All of us, at some point in our lives, will have affected knowledge of an esteemed work of culture without having put in the necessary effort to lay authentic claim to it. In fact, we place such extraordinary importance in being regarded as cultured that, in order to effect the appearance, we routinely avail ourselves all sorts of ruses and short cuts (from Coles Notes, to watching a movie of a book we're too lazy to read) at the risk of being discovered by our betters, whom we then conveniently confuse with ourselves. For the record, every age has had its share of triflers and dilettantes, who in their transparency have created, as a reaction, the bloated category of skeptics mistrustful of culture, of those who have given culture a bad name. Arthur Koestler, in The Act of Creation, observes that a snob is someone who when reading Dostoyevsky is moved not by what he reads but by himself reading Dostoyevsky, referring to people for whom culture is like a currency whose accumulation is synonymous with power and status. And we all know of people (excluding ourselves, of course) who would rather be seen in prestigious art galleries than see what is prestigious in the art, or be seen attending the opera than attend to what is art in the opera.

In other words, our great books and collections of classical music may reflect our pretensions and/or best intentions, or we may in fact be sufficiently serious to want to incorporate them into our vital labors.

The biological-microorganism sense of a culture is informative. We speak of growing a bacteria culture, or the product or growth resulting from such cultivation. If we begin to think of a work of culture as a seed we plant by taking an interest in it, and its germination and subsequent growth dependent on the labor and care we give it over a period of time, the conditions will be propitious for the ideas in the book we are reading, for example, to establish a permanent space for themselves in our thought structures. As we react to the book, which in turn informs our life's choices, we preserve and renew its meaning and authority.

Henrik Ibsen's Hedda Gabler, from the play of the same title, becomes meaningful as a category when the destructive principle that operates in some people emerges consequent to our having reacted to Hedda in the conduct of her daily life. It is not enough to know what Hedda Gabler did in Act Two and whose lives she ruined in Act Four. She must rival and compete with the people we know who inform our choices and world-view. We will have already imagined being attracted to her energy, her enthusiasm, the quickness of her mind, her wit and charm, her superb company and abundant femininity, only to learn that the sum of these gifts was no match against her demons. We finally, reluctantly abandon Hedda, no longer able to bear witness to fits of passion that turn destructive when life doesn't conform to her expectations, for whom malice and vindictiveness are their own rewards, and no act too base against life's tedium.
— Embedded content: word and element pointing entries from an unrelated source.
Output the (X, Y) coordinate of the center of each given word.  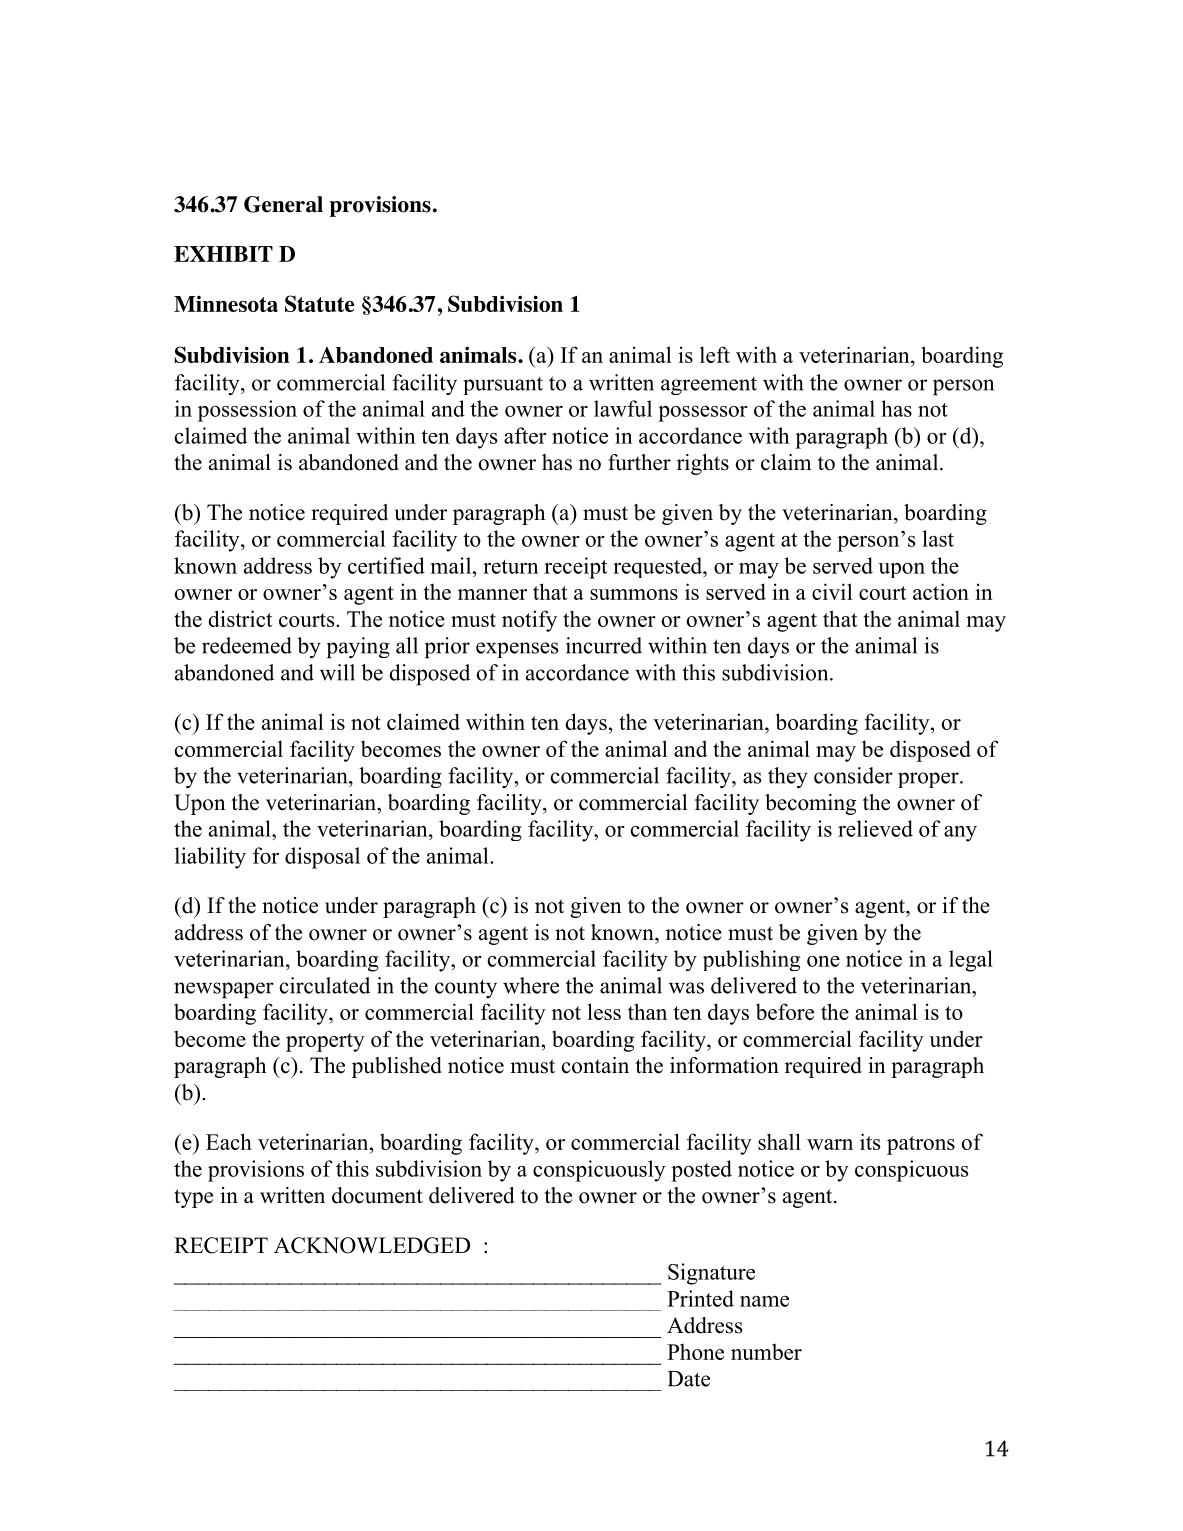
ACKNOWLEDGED (372, 1245)
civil (832, 591)
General (283, 204)
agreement (709, 386)
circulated (325, 985)
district (240, 618)
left (715, 354)
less (604, 1011)
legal (971, 961)
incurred (604, 645)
Hedda's mediocrity weighs heavily on us, like a regret over something great left undone.

Through Ibsen, an essence, or category of understanding emerges so that we are able to recognize the Hedda Gablers of this world whenever we confront them. To the extent that we are familiar with at least one work in such fashion, we can modestly lay claim to being cultured.

In endeavoring to understand the nature of evil, the eminent critic George Steiner found it incomprehensible that Hitler henchman, Goring, founder of the Gestapo, by all accounts a cultured man, could listen to and be moved to tears by the symphonies of Beethoven before attending to death-camp duties; facts which splinter the mind and render mute a wonderful mind such as Steiner's. But was Goring 'truly' cultured if, however moved by the creative powers of the music, he wasn't sufficiently moved to act on the humanity the music apparently unlocked? The answer has to be, no. Goring was not cultured; he was a barbarian, a butcher, and we know this from the historical record. It is 'only' through the deeds we perform and the duties we assume can sufficient measure be brought to bear on the question of whether or not we have become better human beings as a consequence of our engagement with what is excellent in arts and letters. Best said by French philosopher Merleau-Ponty: "A man is judged by neither intention nor fact, but by his success in making values become facts."